Le 14 juin 2018, au Théâtre des Champs-Élysées, vous avez pris part, en remplaçant Jean-François Borras, à la résurrection, par le Palazzetto Bru Zane, de la version originale de Faust

On m’a appelé un mois avant pour me demander mes éventuelles disponibilités, mon agent a bougé quelques projets, et j’ai été très heureux d’apprendre tout ce que je ne connaissais pas, tant sur ce Faust de 1859 que sur Gounod, mais aussi le système de production de l’époque. Une partition était un trésor qu’il fallait absolument protéger, y compris sur le plan légal. J’ai eu l’opportunité de pouvoir montrer qui j’étais au public, sans doute plus spécialisé, qui suit le travail du Palazzetto Bru Zane.
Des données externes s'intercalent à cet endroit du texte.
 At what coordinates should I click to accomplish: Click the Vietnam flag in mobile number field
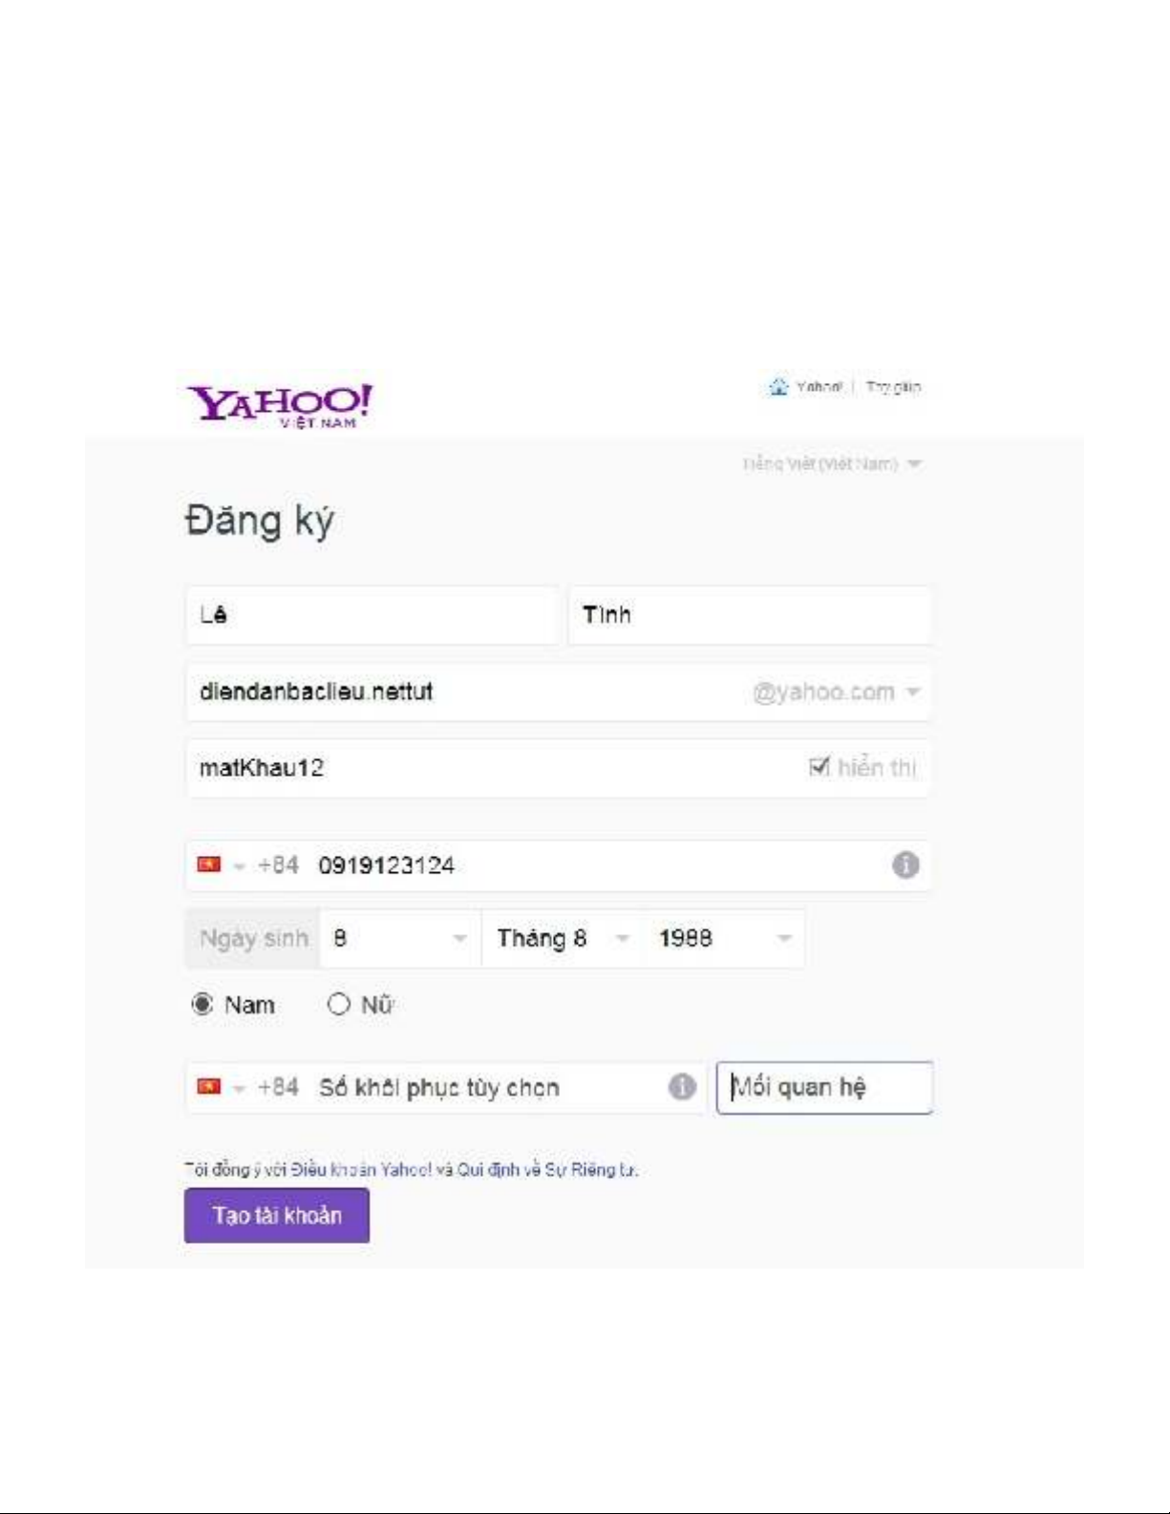[209, 864]
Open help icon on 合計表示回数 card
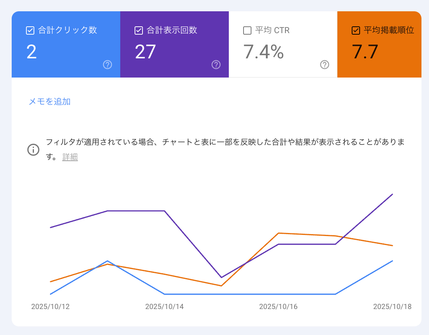Image resolution: width=429 pixels, height=335 pixels. click(x=216, y=65)
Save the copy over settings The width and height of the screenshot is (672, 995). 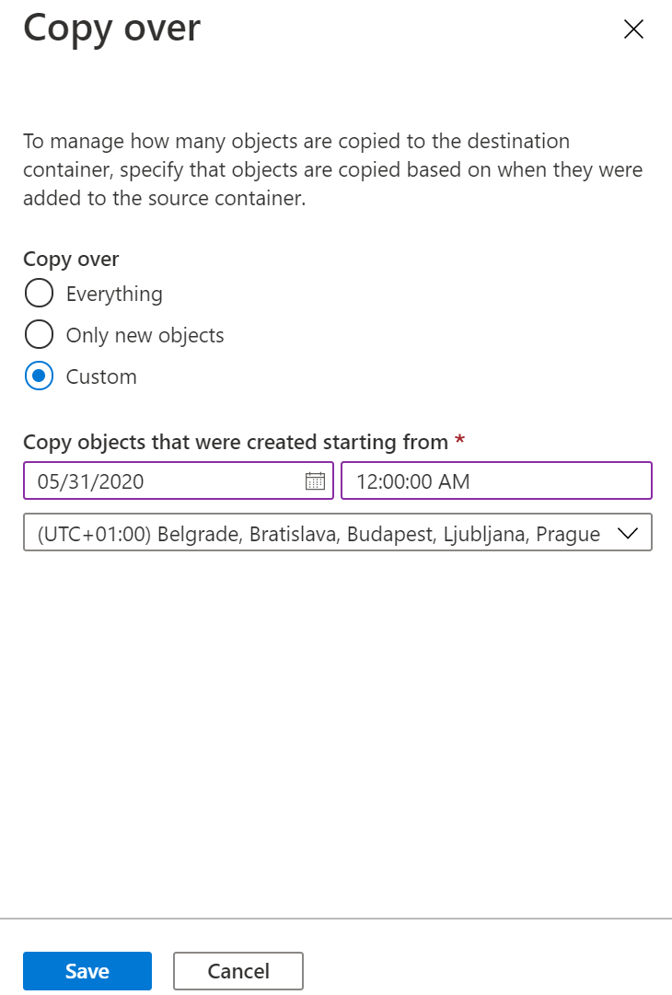coord(87,971)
D’autant qu’un grand label ne m’aurait certainement pas sollicité pour enregistrer le rôle-titre du Faust « traditionnel » (1869), que j’avais déjà chanté à Riga et Chicago, dans des approches très différentes. Je me suis senti vraiment très fier et chanceux d’être là, aux côtés de Véronique Gens, que j’écoute en boucle dans Les Nuits d’été, et de découvrir Christophe Rousset, et des sonorités auxquelles je ne suis pas habitué.